European Union: EU Council Officially Approves European Copyright Law Reforms: A New Digital Age Is Born

After over two years of deliberation, protests, and fierce debate, the European Parliament (EP) adopted the new Directive on Copyright in the Digital Single Market on March 26, 2019. The high level of controversy surrounding the legislation was once again demonstrated by the vote count: 348 EP Members voted in favour, while 310 either voted against or abstained.

The Council of the EU, as of April 15, approved the new Directive confirming the fate of EU copyright law. Once it is published in the official journal of the EU for 20 days, member states will then have two years to implement the Directive into national laws.

The primary aim in passing the EU’s Copyright Directive was to regulate and balance the clash between creators, who typically seek robust copyright protection for their content, and tech platforms, which claim that to promote freedom of speech and innovation, copyright laws should be liberalized to allow online content to be easily shared. This clash surrounds two particularly controversial provisions, Article 15 (Article 11 in previous drafts) and Article 17 (previously Article 13), which several tech giants had previously described, in an open letter to the EP, as being “inadequate to reap these benefits and also fail to strike a fair balance between creators and all other parts of society.” Although Article 15 creates a new right for press publishers lasting two years, Article 17 requires online service providers to take a more pro-active role in preventing infringing online content from being freely shared. This approach would significantly change the current state of affairs,  which places the onus on rightsholders to report the infringement. Both articles and their implications on the future of EU Copyright law are discussed in greater depth below. 

Link Tax

Article 15 provides that where a publisher’s original content has been used by an information-society service provider (such as an online news aggregator or search engine), the service provider must give an appropriate share of its revenue to the publisher. But there are exceptions. Where an individual has used a publisher’s content in a non-commercial manner, or where hyperlinks or “very short extracts” were used, no payment is required.
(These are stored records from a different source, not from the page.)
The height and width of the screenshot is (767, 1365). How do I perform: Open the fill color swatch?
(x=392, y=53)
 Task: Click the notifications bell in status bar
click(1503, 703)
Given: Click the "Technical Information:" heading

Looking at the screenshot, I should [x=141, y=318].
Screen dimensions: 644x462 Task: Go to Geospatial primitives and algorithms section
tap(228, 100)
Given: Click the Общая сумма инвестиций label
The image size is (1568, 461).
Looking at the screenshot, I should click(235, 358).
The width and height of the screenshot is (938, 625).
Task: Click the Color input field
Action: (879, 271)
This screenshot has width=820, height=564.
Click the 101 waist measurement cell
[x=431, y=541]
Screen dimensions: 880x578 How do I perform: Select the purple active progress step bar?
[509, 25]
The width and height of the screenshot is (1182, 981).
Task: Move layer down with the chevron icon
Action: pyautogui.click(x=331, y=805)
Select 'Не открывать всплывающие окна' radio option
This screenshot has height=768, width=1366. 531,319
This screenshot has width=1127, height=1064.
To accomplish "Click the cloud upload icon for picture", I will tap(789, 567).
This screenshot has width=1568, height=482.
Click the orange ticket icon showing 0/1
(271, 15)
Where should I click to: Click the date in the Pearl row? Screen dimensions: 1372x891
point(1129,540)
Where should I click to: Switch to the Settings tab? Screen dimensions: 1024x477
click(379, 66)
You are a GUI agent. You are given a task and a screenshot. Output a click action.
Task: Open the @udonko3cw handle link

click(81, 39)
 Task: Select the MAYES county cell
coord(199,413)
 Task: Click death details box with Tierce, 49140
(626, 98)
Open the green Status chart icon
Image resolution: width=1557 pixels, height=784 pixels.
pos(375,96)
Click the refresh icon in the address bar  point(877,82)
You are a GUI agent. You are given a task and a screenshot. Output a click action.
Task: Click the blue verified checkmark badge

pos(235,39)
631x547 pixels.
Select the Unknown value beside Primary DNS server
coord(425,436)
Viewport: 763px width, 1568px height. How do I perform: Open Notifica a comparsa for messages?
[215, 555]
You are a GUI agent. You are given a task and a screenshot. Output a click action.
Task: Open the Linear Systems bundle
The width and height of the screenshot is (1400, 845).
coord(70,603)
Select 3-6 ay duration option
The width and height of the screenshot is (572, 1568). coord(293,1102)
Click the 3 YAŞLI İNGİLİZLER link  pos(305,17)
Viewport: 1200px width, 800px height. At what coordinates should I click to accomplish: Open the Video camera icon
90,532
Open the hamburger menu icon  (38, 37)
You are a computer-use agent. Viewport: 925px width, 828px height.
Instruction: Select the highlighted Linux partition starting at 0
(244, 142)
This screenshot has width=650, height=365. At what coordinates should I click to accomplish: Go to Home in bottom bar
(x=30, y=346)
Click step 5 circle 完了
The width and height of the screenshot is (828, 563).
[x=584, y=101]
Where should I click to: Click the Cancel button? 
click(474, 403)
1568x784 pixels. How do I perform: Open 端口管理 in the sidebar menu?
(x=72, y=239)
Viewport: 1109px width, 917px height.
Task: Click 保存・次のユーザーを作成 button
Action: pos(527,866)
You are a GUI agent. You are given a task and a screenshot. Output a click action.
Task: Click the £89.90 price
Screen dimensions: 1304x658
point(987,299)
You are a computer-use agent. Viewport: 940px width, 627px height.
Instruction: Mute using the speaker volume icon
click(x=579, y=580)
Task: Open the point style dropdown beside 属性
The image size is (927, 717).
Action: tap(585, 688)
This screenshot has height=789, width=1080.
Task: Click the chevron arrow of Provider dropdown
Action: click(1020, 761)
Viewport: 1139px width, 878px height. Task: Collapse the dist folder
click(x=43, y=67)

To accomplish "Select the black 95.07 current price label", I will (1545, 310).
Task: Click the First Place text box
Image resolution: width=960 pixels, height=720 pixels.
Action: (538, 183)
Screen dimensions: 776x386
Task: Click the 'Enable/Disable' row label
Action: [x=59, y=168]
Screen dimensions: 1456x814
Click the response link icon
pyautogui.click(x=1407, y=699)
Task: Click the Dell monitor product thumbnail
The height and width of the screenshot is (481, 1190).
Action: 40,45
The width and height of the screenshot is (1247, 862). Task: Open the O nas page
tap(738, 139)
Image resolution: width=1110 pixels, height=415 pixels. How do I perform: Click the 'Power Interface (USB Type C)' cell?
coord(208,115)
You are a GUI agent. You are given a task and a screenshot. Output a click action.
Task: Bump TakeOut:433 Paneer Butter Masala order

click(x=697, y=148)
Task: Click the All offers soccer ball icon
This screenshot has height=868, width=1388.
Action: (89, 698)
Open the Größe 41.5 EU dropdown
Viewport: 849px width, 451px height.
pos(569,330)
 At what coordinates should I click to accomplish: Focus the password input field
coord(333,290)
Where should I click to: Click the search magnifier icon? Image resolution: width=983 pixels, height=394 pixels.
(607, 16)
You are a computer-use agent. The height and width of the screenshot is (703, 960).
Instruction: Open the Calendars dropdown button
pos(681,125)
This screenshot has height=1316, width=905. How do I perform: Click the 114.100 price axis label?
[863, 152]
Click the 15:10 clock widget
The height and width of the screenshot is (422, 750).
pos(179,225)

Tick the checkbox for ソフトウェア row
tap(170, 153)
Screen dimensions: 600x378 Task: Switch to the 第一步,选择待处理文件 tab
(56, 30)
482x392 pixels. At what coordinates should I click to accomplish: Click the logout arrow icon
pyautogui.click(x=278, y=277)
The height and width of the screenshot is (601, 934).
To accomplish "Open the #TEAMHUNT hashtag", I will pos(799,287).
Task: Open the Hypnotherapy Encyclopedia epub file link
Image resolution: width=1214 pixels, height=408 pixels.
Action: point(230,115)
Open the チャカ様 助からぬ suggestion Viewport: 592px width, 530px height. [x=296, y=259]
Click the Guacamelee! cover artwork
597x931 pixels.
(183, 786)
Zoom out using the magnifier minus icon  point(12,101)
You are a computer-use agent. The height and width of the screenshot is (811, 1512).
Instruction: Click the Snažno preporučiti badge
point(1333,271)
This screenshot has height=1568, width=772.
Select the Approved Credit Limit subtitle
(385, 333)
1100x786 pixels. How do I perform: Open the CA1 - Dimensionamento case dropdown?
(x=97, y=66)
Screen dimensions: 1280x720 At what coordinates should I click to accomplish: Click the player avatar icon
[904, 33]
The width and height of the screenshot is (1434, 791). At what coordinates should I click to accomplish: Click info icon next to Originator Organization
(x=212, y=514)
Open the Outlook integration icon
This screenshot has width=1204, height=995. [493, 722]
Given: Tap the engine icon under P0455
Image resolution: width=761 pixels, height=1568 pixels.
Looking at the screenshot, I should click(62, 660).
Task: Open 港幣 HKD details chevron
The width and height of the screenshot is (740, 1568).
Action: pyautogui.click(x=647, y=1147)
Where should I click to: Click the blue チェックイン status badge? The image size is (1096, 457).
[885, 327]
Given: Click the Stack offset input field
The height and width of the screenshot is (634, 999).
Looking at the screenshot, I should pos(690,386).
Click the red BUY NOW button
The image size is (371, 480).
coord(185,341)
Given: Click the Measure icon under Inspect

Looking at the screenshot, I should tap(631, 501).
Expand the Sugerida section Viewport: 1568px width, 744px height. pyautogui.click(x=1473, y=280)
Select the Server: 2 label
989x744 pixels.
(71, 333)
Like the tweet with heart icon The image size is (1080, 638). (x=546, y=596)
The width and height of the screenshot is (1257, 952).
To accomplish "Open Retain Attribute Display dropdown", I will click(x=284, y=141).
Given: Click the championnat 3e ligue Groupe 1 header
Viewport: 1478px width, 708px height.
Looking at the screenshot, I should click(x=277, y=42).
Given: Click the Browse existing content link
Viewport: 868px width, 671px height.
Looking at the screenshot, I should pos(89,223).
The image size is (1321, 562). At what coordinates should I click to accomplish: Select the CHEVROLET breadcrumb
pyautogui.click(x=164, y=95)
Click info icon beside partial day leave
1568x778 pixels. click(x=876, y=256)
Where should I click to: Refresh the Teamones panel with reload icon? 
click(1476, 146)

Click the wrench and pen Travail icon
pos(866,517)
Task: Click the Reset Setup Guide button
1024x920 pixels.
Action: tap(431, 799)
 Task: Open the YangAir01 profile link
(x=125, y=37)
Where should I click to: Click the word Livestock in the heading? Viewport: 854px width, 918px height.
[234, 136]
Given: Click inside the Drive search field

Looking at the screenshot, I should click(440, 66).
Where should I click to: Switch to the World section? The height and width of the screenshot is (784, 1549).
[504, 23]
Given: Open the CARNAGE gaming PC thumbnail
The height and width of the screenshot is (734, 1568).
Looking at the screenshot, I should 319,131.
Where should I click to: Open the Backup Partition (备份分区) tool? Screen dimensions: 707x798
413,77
“Best Efforts” to Reduce the Value Gap

Article 17 imposes obligations on online content-sharing service providers (OCSSPs)—e.g., social media, video and music-sharing sites, and gaming-streaming platforms—to obtain authorisation from the rightsholders, either in the form of content licences or otherwise. To avoid liability, OCSSPs who have acted without authorisation are required to demonstrate they have acted expeditiously in response to takedown notices and made “best efforts” either to obtain authorisation or to make the content unavailable.

Safeguarding provisions have also been introduced. For example, Article 17 does not apply to non-profit education sites or private cloud platforms, or where content that has been used for quotation, criticism, review, caricature, parody, or pastiche (allowing memes and gifs to be shared freely). Article 17 also directs that the member states, when determining whether the OCSSP is liable, shall consider the type, audience, and size of the service provider, and the type of works uploaded by the users of the service. Importantly, to ensure that new market players are not disadvantaged, OCSSPs that have been active for less than three years and have an annual revenue of 10 million Euros or less will be subject to less stringent obligations.

Practical Issues

Concerns have been raised as to how Article 15 will work in practice, including how terms like “very short extracts” will be interpreted by the courts (since little guidance has been provided so far). Indeed, in the last five years, similar copyright laws were introduced in Germany and Spain, and their effectiveness has been called into question. This leaves sceptics pessimistic about whether the new Copyright Directive will produce the benefits its advocates were lobbying for. 

While Article 17 has honourable intentions and goes some way towards rebalancing the power between creators and tech platforms, there is much debate on whether it will function effectively. It will be interesting to see how member states implement the new Directive into national laws given their relatively flexible licence on that score. Moreover, it’s likely that the responsibility will fall on the Court of Justice of the EU to define its vague terms such as “best efforts”—so that will also be interesting to watch. Finally, although we expect the European Commission to issue adequate guidance in due course, it’s interesting to note that OCSSPs have already started considering how they will comply with the Directive, whether by introducing filters or by creating functionality that would put the onus on uploaders to state whether protection is required.

Despite practical concerns, the new Directive significantly modernises the current law and marks a fundamental step towards a digital single market. We eagerly await to see how the member states choose to implement the Directive into national laws and will report on the key developments accordingly.

The content of this article is intended to provide a general guide to the subject matter. Specialist advice should be sought about your specific circumstances.